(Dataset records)
# # # #

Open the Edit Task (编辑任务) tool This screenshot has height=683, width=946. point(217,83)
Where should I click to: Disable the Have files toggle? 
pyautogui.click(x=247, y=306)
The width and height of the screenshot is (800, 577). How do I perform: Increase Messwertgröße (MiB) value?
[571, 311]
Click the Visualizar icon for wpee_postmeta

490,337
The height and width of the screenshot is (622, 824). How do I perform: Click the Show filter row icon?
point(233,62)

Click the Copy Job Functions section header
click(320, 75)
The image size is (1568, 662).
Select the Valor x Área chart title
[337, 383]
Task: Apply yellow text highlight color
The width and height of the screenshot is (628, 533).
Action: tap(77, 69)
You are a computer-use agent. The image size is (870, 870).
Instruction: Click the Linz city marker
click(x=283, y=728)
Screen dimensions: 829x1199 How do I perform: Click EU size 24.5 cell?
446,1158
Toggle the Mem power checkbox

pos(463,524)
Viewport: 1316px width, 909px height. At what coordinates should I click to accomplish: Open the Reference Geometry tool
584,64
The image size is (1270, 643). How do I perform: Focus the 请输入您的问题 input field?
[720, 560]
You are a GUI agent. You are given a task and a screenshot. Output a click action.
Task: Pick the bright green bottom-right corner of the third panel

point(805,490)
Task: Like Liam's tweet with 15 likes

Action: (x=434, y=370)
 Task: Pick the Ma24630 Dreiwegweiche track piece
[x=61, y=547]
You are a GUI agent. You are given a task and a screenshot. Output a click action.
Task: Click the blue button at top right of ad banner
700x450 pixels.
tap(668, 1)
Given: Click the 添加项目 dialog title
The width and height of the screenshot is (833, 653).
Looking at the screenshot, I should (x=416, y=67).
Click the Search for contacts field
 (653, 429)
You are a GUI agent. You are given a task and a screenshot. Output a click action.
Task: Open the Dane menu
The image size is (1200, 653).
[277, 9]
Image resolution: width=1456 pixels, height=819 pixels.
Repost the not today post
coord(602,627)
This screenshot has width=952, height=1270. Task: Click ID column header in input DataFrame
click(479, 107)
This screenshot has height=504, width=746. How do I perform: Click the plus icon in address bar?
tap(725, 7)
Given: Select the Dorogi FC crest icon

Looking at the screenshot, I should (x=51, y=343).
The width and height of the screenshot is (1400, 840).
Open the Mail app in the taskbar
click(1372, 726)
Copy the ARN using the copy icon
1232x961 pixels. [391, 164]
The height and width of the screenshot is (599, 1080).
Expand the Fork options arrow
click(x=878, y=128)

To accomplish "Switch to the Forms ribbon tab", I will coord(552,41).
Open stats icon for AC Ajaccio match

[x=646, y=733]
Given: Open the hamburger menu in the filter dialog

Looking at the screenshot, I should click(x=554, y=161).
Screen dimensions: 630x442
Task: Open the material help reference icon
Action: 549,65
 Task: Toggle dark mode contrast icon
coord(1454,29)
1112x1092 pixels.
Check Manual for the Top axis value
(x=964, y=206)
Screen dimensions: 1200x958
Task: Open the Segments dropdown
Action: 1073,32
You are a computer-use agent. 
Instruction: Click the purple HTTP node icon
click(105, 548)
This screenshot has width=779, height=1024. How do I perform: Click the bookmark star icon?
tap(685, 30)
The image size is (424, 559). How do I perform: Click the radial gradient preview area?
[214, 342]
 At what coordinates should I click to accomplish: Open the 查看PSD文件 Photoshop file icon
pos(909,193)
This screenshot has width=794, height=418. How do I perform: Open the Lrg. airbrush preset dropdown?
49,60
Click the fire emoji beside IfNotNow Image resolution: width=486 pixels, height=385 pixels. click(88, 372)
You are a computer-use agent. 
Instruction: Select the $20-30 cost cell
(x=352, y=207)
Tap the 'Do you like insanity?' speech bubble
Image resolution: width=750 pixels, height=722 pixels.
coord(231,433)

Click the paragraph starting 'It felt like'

# # # #

- Request -
Reproduce every one of the dataset records above word for word, leaving nothing out and changing nothing.

- Complete output -
Open the Edit Task (编辑任务) tool This screenshot has height=683, width=946. point(217,83)
Where should I click to: Disable the Have files toggle? 
pyautogui.click(x=247, y=306)
The width and height of the screenshot is (800, 577). How do I perform: Increase Messwertgröße (MiB) value?
[571, 311]
Click the Visualizar icon for wpee_postmeta

490,337
The height and width of the screenshot is (622, 824). How do I perform: Click the Show filter row icon?
point(233,62)

Click the Copy Job Functions section header
click(320, 75)
The image size is (1568, 662).
Select the Valor x Área chart title
[337, 383]
Task: Apply yellow text highlight color
The width and height of the screenshot is (628, 533).
Action: tap(77, 69)
You are a computer-use agent. The image size is (870, 870).
Instruction: Click the Linz city marker
click(x=283, y=728)
Screen dimensions: 829x1199 How do I perform: Click EU size 24.5 cell?
446,1158
Toggle the Mem power checkbox

pos(463,524)
Viewport: 1316px width, 909px height. At what coordinates should I click to accomplish: Open the Reference Geometry tool
584,64
The image size is (1270, 643). How do I perform: Focus the 请输入您的问题 input field?
[720, 560]
You are a GUI agent. You are given a task and a screenshot. Output a click action.
Task: Pick the bright green bottom-right corner of the third panel

point(805,490)
Task: Like Liam's tweet with 15 likes

Action: (x=434, y=370)
 Task: Pick the Ma24630 Dreiwegweiche track piece
[x=61, y=547]
You are a GUI agent. You are given a task and a screenshot. Output a click action.
Task: Click the blue button at top right of ad banner
700x450 pixels.
tap(668, 1)
Given: Click the 添加项目 dialog title
The width and height of the screenshot is (833, 653).
Looking at the screenshot, I should (x=416, y=67).
Click the Search for contacts field
 (653, 429)
You are a GUI agent. You are given a task and a screenshot. Output a click action.
Task: Open the Dane menu
The image size is (1200, 653).
[277, 9]
Image resolution: width=1456 pixels, height=819 pixels.
Repost the not today post
coord(602,627)
This screenshot has width=952, height=1270. Task: Click ID column header in input DataFrame
click(479, 107)
This screenshot has height=504, width=746. How do I perform: Click the plus icon in address bar?
tap(725, 7)
Given: Select the Dorogi FC crest icon

Looking at the screenshot, I should (x=51, y=343).
The width and height of the screenshot is (1400, 840).
Open the Mail app in the taskbar
click(1372, 726)
Copy the ARN using the copy icon
1232x961 pixels. [391, 164]
The height and width of the screenshot is (599, 1080).
Expand the Fork options arrow
click(x=878, y=128)

To accomplish "Switch to the Forms ribbon tab", I will coord(552,41).
Open stats icon for AC Ajaccio match

[x=646, y=733]
Given: Open the hamburger menu in the filter dialog

Looking at the screenshot, I should click(x=554, y=161).
Screen dimensions: 630x442
Task: Open the material help reference icon
Action: 549,65
 Task: Toggle dark mode contrast icon
coord(1454,29)
1112x1092 pixels.
Check Manual for the Top axis value
(x=964, y=206)
Screen dimensions: 1200x958
Task: Open the Segments dropdown
Action: 1073,32
You are a computer-use agent. 
Instruction: Click the purple HTTP node icon
click(105, 548)
This screenshot has width=779, height=1024. How do I perform: Click the bookmark star icon?
tap(685, 30)
The image size is (424, 559). How do I perform: Click the radial gradient preview area?
[214, 342]
 At what coordinates should I click to accomplish: Open the 查看PSD文件 Photoshop file icon
pos(909,193)
This screenshot has width=794, height=418. How do I perform: Open the Lrg. airbrush preset dropdown?
49,60
Click the fire emoji beside IfNotNow Image resolution: width=486 pixels, height=385 pixels. click(88, 372)
You are a computer-use agent. 
Instruction: Select the $20-30 cost cell
(x=352, y=207)
Tap the 'Do you like insanity?' speech bubble
Image resolution: width=750 pixels, height=722 pixels.
coord(231,433)

Click the paragraph starting 'It felt like'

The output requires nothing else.